The involvement of the sympathetic nervous system is one of the reasons that the oft-given “just relax” advice can be difficult to put into practice (more on that in another post).  If your mind/body views a situation as dangerous, it would be essentially an illogical move to relax into a dangerous situation.  Rather, the goal the I find works better is to find ways to rewrite the “list” so that the situation is no longer viewed as potentially threatening.  Simply being aware that you have the “freeze” reaction in dancing can help to calm it.  Bringing attention to the threat assessment stage helps you complete it rather than becoming stuck in a tense state.

Where I think many dancers find it difficult to relax is because they actually fail to recognize that they see a threat in the first place.  In the non-dancing world, the level of contact you have with the average dance partner (holding hands, 3+ minute extended contact, inside normal conversational range) would be reserved for extremely close friends or often exclusive to someone you are in a romantic relationship with.  Because a new or even experienced dancer may be unfamiliar with a partner or not used to the closeness, the nervous system may treat this extended close contact as a potential threat.  Or even if you are familiar with your dance partner and close contact, anxieties about potential judgement, rejection, or imperfection can easily cause the same subtle assumption of threat.

Redefining Boundaries

So how does one handle these assumed threats?  Simply put, by redefining how you think about them so that you can view them as safe rather than threatening.  The rules of contact, that may work in the social world, operate differently in the context of dance.  Where a stranger touching your back could be a danger signal on the street, dance (and respectful dance partners) provide a space you can use to redefine that contact as a safe form of touch.  When someone approaches or touches you in a dance and you notice yourself tensing, take a second and remind yourself that it is not causing you any immediate physical danger.  Actively recognizing that you are in a safe space will help your nervous system to stop reading contact in dance situations as dangerous.

Note that most people do not make this face when dancing with you

Note that most people do not make this face when dancing with you

In addition to changing your response to touch, it is equally important to redefine the social assumptions.  This can happen to dancers at any level, but I find many beginners tend to believe that people are judging them or dislike dancing with them.  The assumption that people are judging your dancing often makes people tense, rigid, and represses the joy in their dancing.  I find the simplest practice to change this is to reflect on whether or not you are judging other people.  Many of us assume we are being judged, yet when we think about it, we spend little to none of our time judging others while dancing.  You probably don’t spend entire dances rolling your eyes about your terrible dance partner, so why expect that your partner is rolling their eyes about you?  Recognizing that you don’t spend every dance constantly judging your partner is a good first step towards breaking the assumption that your dance partners are constantly judging you.

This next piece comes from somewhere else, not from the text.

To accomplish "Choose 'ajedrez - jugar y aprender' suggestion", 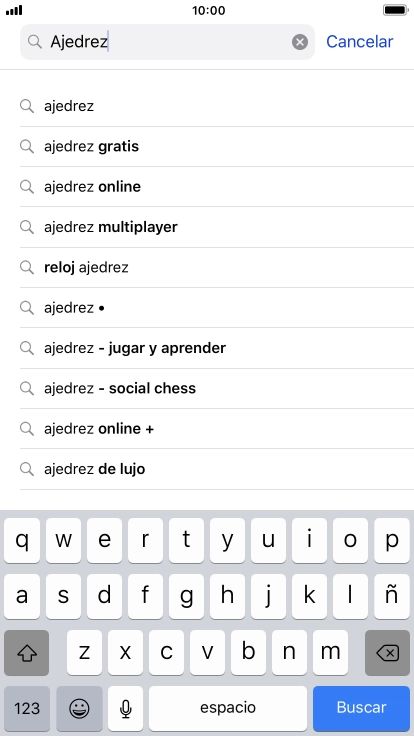I will [216, 348].
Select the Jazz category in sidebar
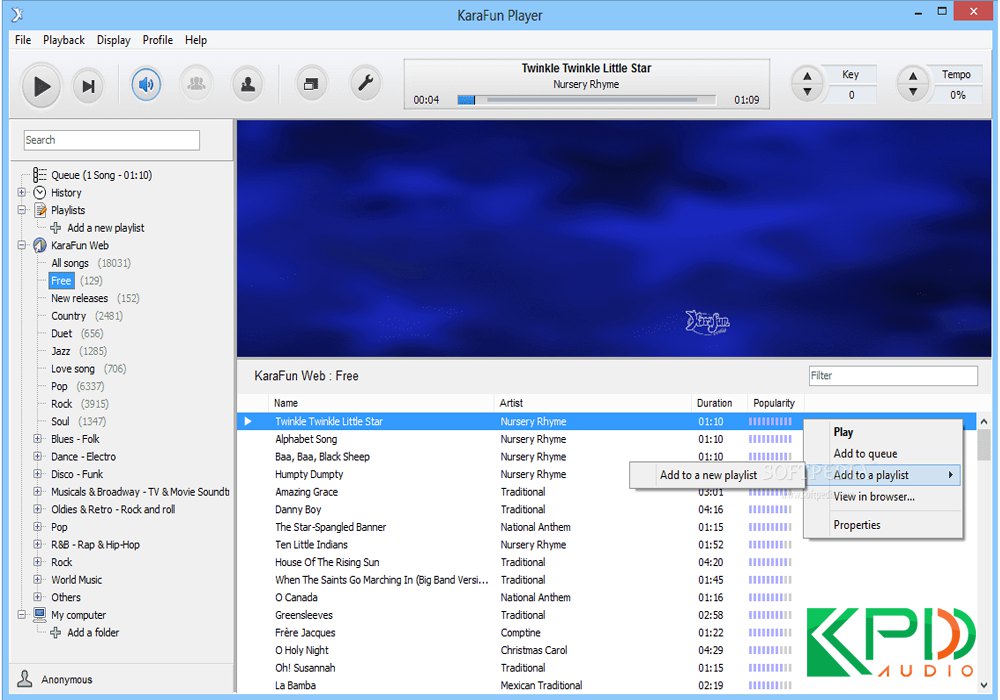Screen dimensions: 1000x700 pos(61,351)
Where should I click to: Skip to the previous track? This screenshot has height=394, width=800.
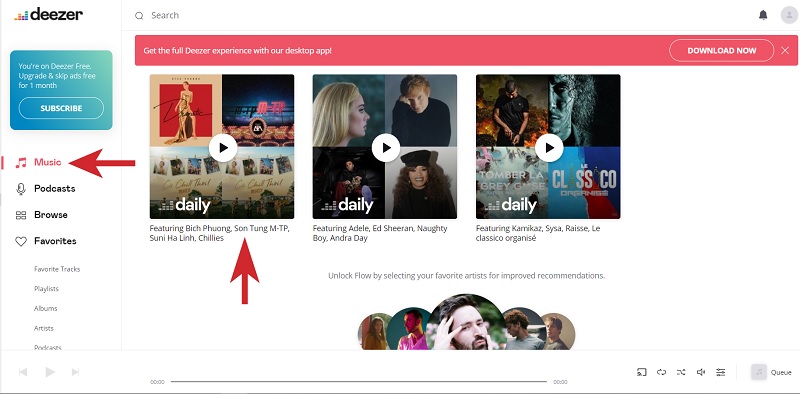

I think that for most people, the most effective way to deal with these stressors is to start by acknowledging them.  If you are aware that your sympathetic nervous system response is making you tense, you can take steps to shake it off and remodel your thinking to consider certain situations safer.  Being aware of these mechanisms can help all levels of dancers to better settle their fears and gain comfort and confidence in various dance (and other) situations.  While the strategies for building confidence are varied, I think the following video does a solid job of breaking down the general idea of stressors and how to change your thinking around it.

Starting with simple awareness of the sympathetic nervous system reaction can do a lot towards helping shift the reaction.  There is a lot more to be said about how to work with it further, but in the interest of keeping posts to a readable length, I’ll end here and write more about that in the next few weeks.